** Given data follows **

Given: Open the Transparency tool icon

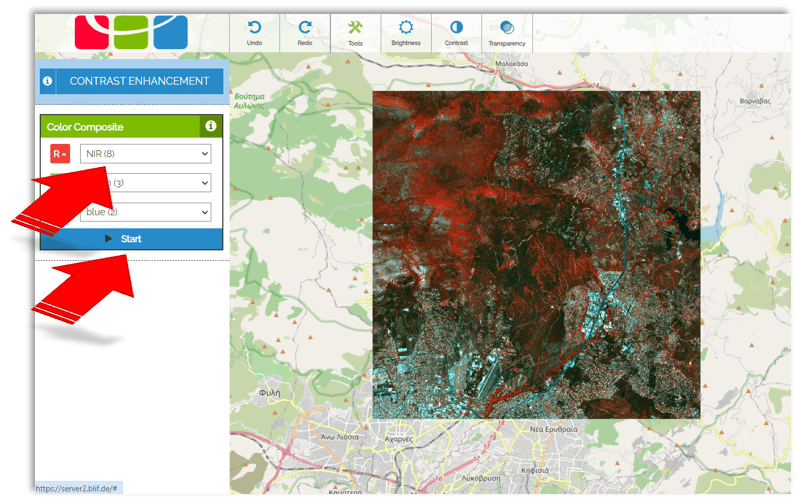Looking at the screenshot, I should (x=507, y=28).
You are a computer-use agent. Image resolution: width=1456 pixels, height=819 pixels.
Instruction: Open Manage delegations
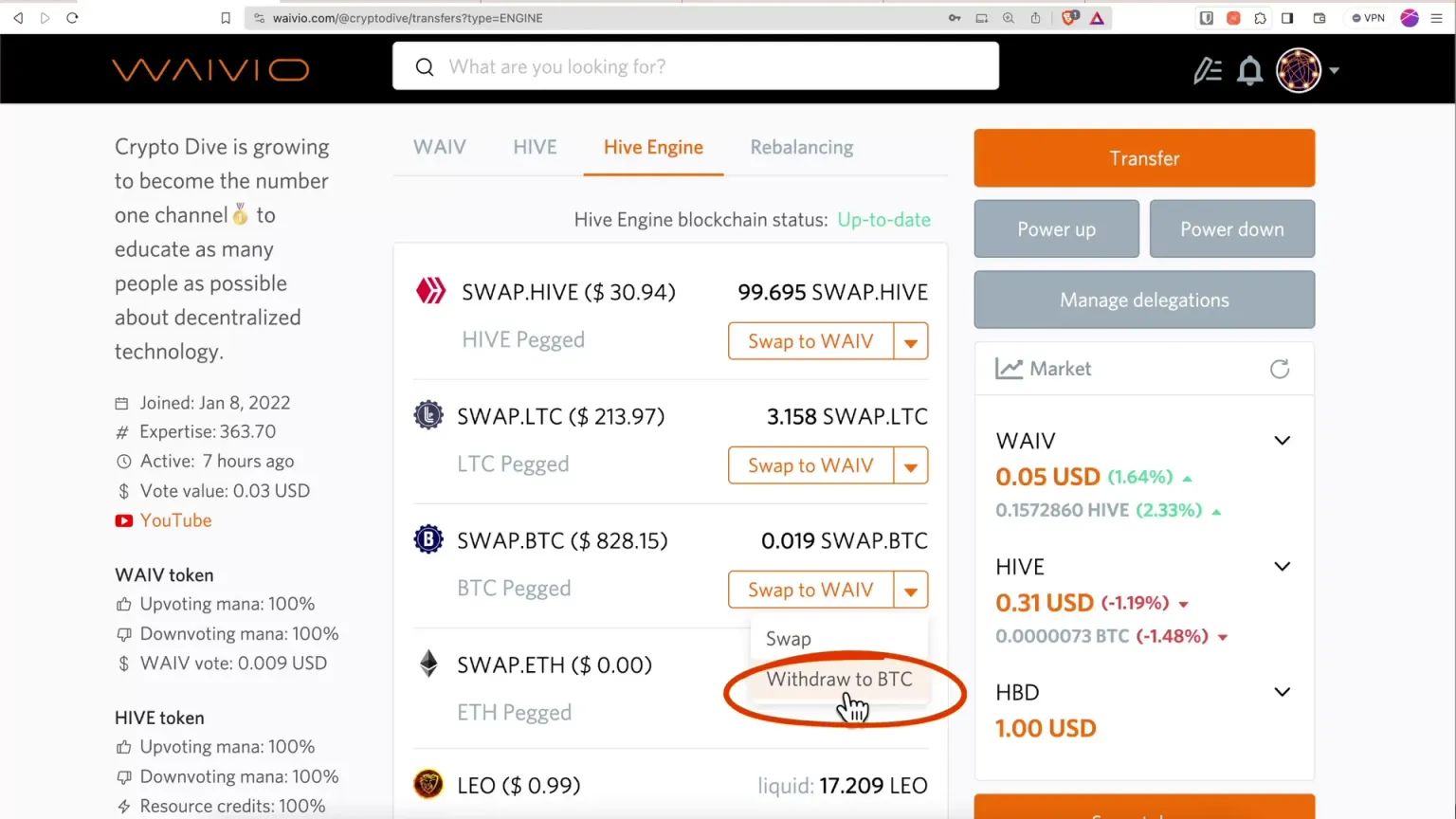tap(1143, 300)
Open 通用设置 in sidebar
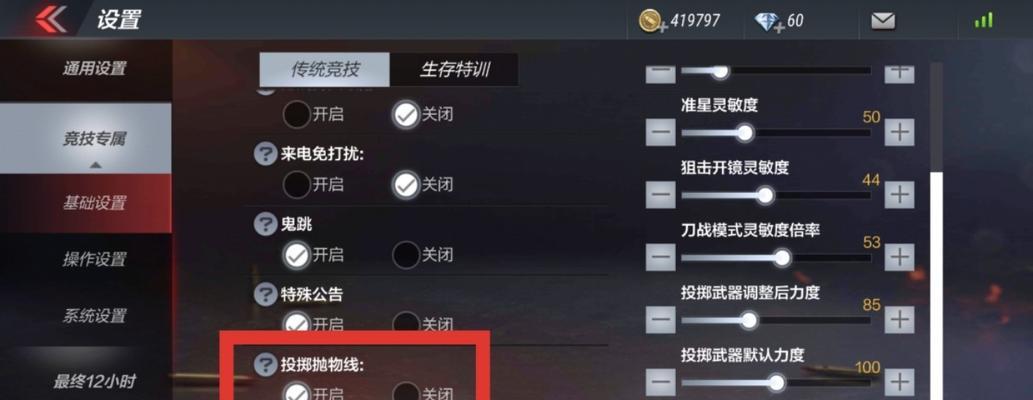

** End of Given data **

• Your assignment:
Extract word for word every line from the line that contains "Instruction: Open Manage delegations" to the final line of the data, both included, and nothing else; skip the pictures.

• Solution to this problem:
Instruction: Open Manage delegations
tap(1143, 300)
Open 通用设置 in sidebar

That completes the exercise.